■ Work item
Beginning with the line where "Task: Open the File editor add-on card" appears, set down each line exactly until the records below end, and omit the pictures.

■ Information shown
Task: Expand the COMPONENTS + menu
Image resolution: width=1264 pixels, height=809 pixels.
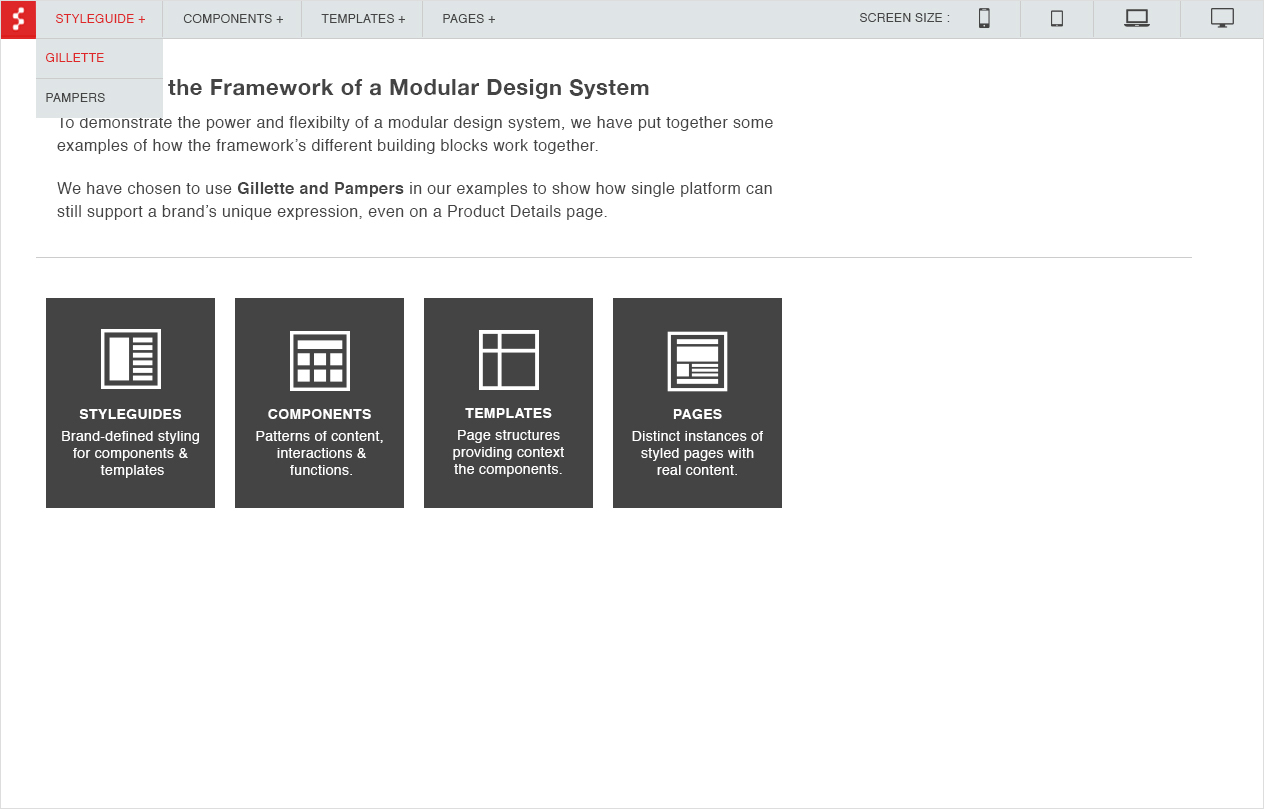Action: tap(233, 19)
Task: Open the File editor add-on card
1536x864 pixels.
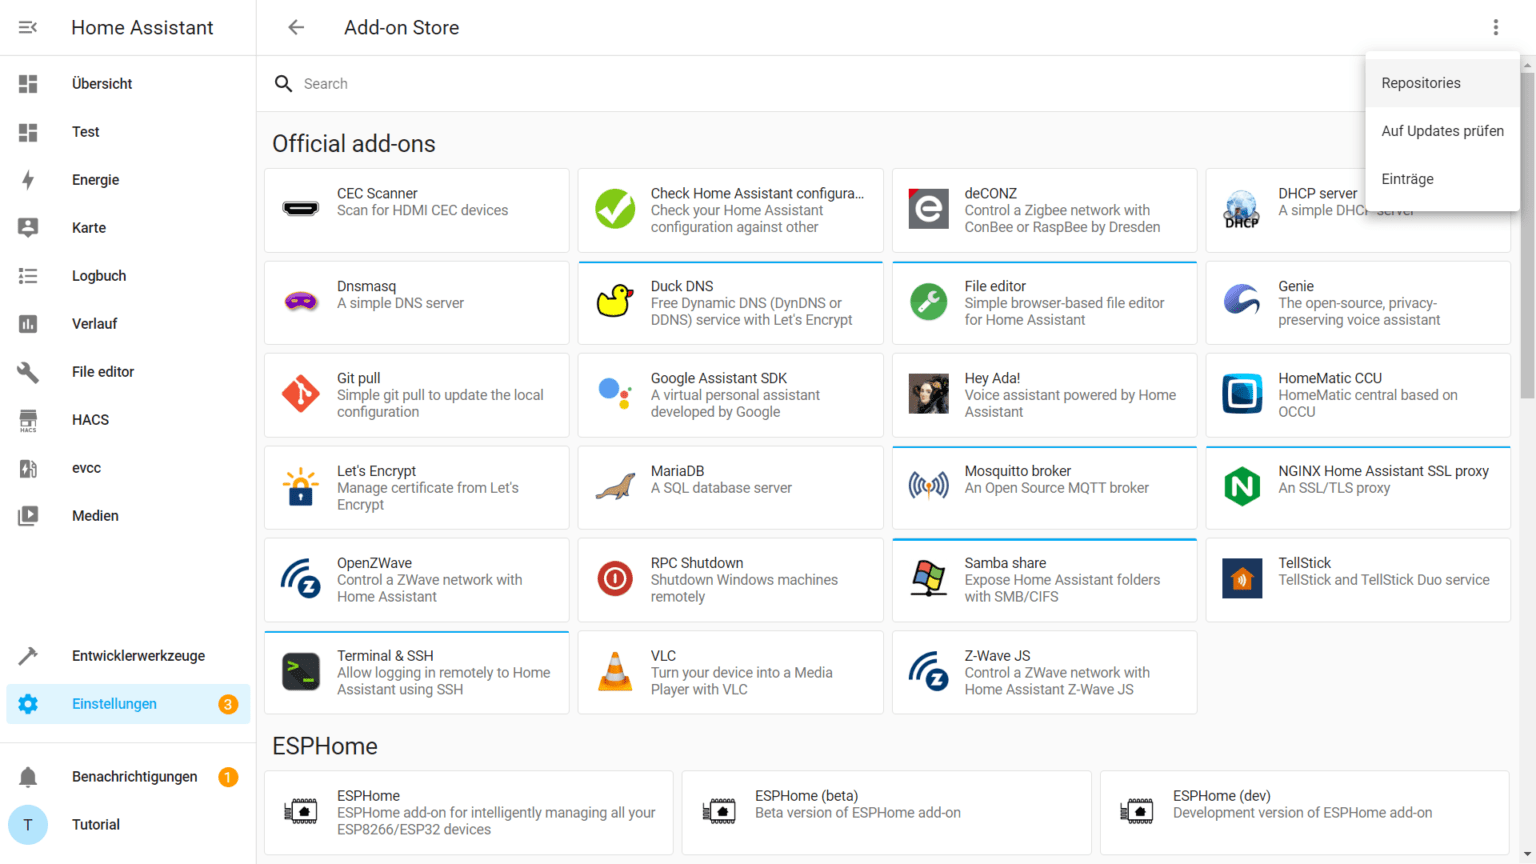Action: coord(1044,303)
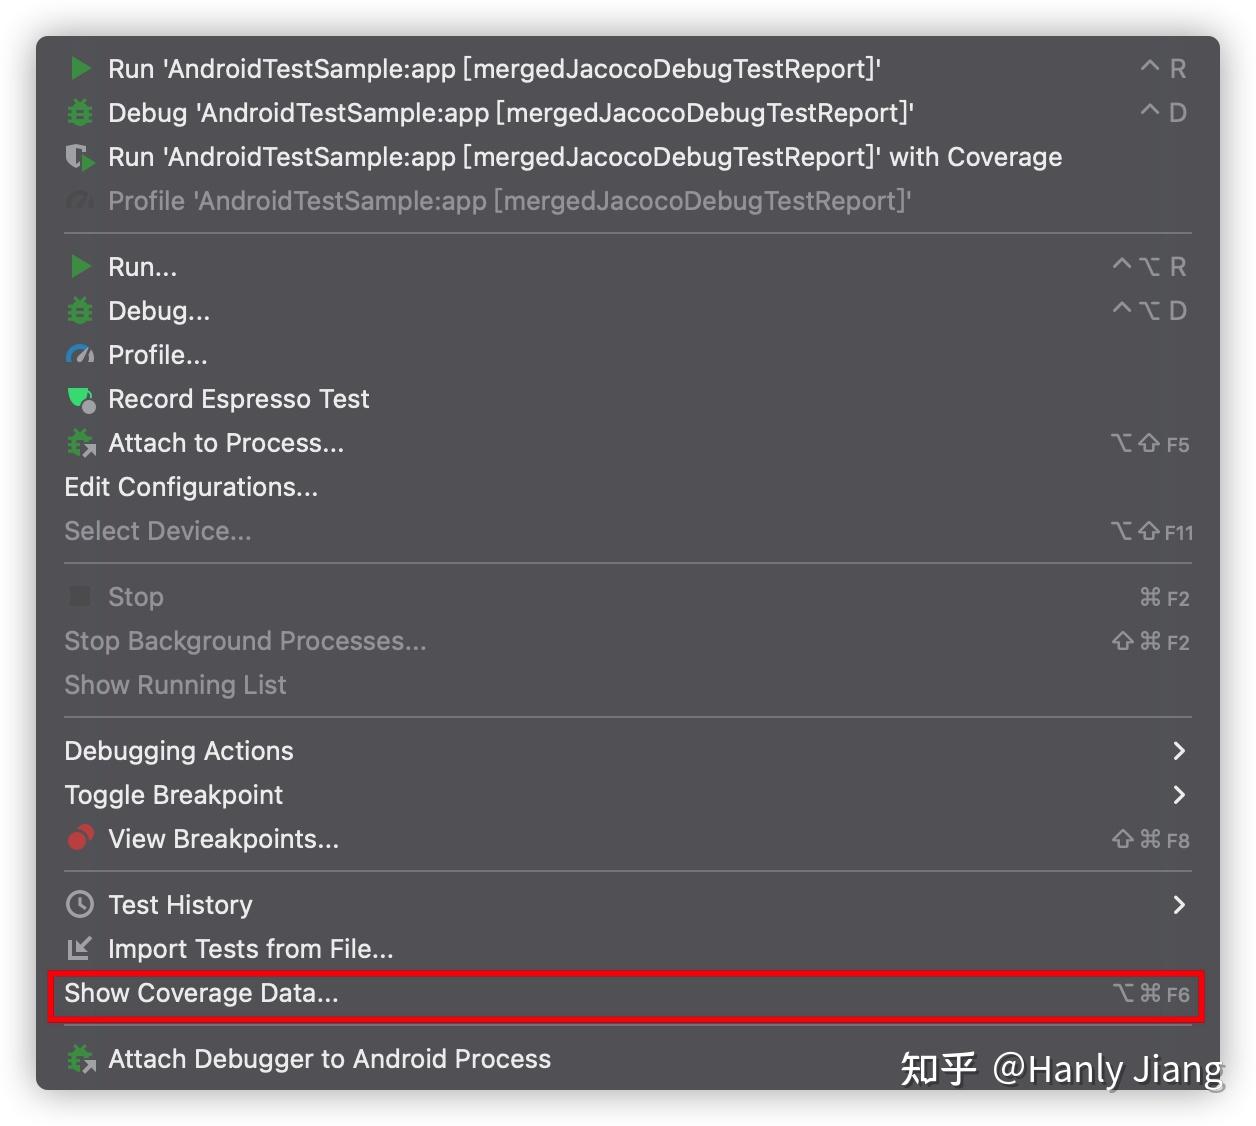Image resolution: width=1256 pixels, height=1126 pixels.
Task: Select Show Coverage Data... menu entry
Action: point(627,994)
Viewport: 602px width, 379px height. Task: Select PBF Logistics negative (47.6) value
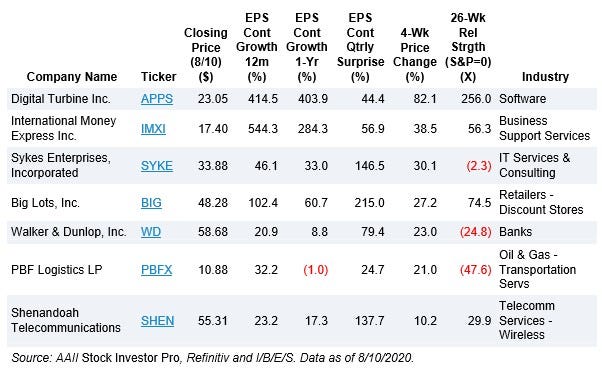coord(476,270)
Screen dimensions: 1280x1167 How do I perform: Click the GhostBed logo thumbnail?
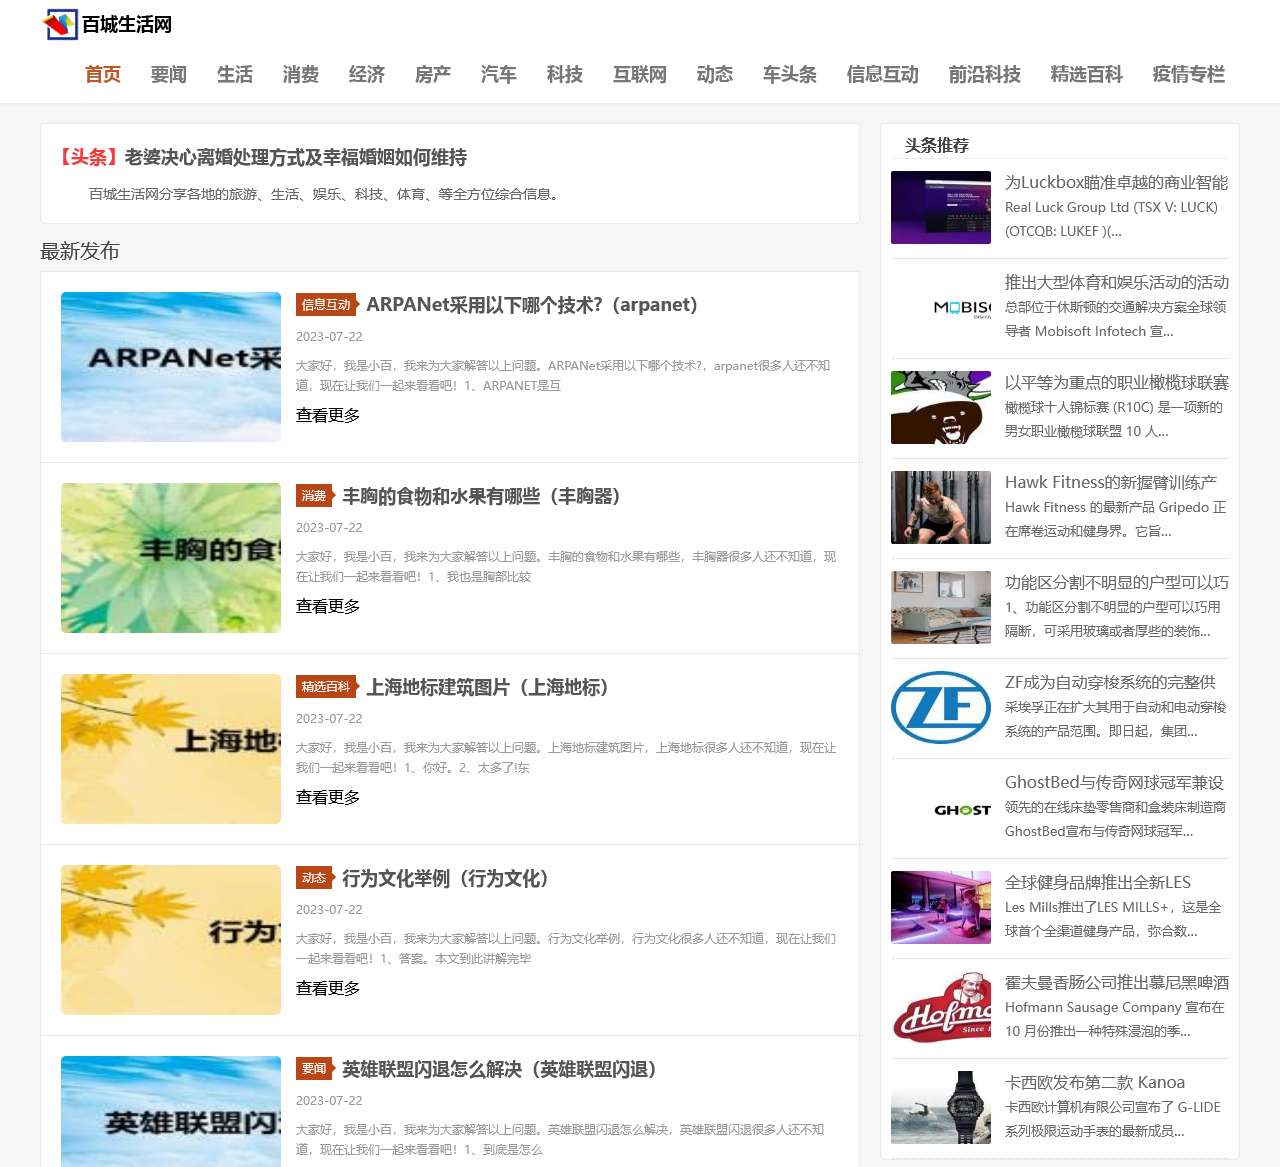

■ Solved problem
Task: Open the File editor add-on card
1536x864 pixels.
Action: coord(1044,303)
Image resolution: width=1256 pixels, height=1126 pixels.
Task: Select Show Coverage Data... menu entry
Action: point(627,994)
Viewport: 602px width, 379px height. Task: Select PBF Logistics negative (47.6) value
coord(476,270)
Screen dimensions: 1280x1167 How do I perform: Click the GhostBed logo thumbnail?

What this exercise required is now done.